Your task: Gather all lines in the entries that include the word "screenshot".

Record extracts:
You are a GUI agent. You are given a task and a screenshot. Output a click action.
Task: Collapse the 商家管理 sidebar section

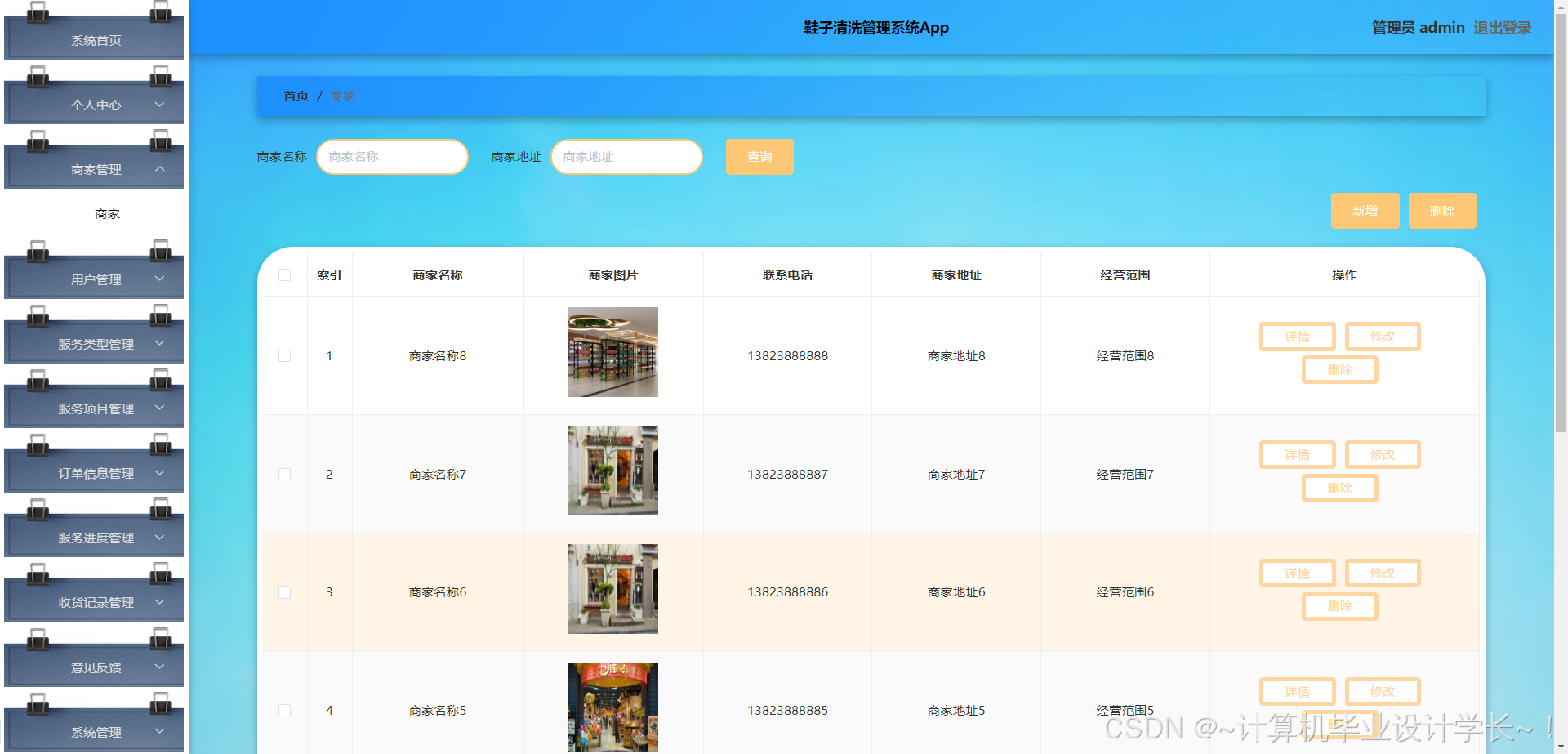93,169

...

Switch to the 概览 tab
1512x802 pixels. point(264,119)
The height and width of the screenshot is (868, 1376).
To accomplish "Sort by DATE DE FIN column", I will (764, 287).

Answer space:
You are a GUI agent. You are given a task and a screenshot. Output a click action.
The height and width of the screenshot is (868, 1376).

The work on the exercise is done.